National Australia Bank posted a 2.3% increase in cash earnings boosted largely by fees and gains from hedging, underscoring the growth challenges faced by the nation’s lenders as regulators step up oversight.
Cash earnings, which excludes one-time items, for the six months ended March 31 were $3.29 billion, in line with expectations. Statutory net profit stood at $2.54 billion compared with a loss last year, the Melbourne-based lender said in a statement Thursday.
Net interest income, which shows the difference between interest earned on loans fell 3.1% while other operating income surged 17.4%, the bank said.
NAB’s earnings show the struggle Australian lenders face to boost their interest income amid competition and a regulatory tightening to protect the banking system from a housing implosion. Rival ANZ Bank on Tuesday saw revenue and margins fall and managed to boost profits by cutting costs and reducing the charge for bad debts.
“The operating environment for banks remains challenging, including heightened regulatory change, digital disruption and increasing stakeholder expectations,” Chief Executive Officer Andrew Thorburn said in the statement.
NAB’s net interest margin, a measure of lending profitability, fell 11 basis points from a year earlier though flat from the preceding half.
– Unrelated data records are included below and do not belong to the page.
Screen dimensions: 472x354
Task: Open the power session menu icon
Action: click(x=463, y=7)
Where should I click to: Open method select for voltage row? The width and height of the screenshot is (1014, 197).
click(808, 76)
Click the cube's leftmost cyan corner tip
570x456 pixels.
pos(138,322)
The measure was hurt by market movements and lending competitions, NAB said.
The total charge for bad and doubtful debts was $394 million, up $19 million
or 5.1%. NAB said as it set aside more money for potentially risky commercial real estate loans.
Expenses rose 0.8% reflecting higher personnel costs including redundancy charges, it said.
It declared an interim dividend of 99 cents unchanged from the previous year.
Common equity tier 1 ratio, a measure of its ability to absorb future losses, stood at 10.1% as at March 31, up 34 basis points from six months earlier, NAB said.
Earnings were boosted by a 17.9% increase in the corporate and institutional banking business profit and the New Zealand units 13.5% gain.
Return on equity, which indicates how efficiently a company reinvests shareholders funds, dropped 30 basis points to 14%.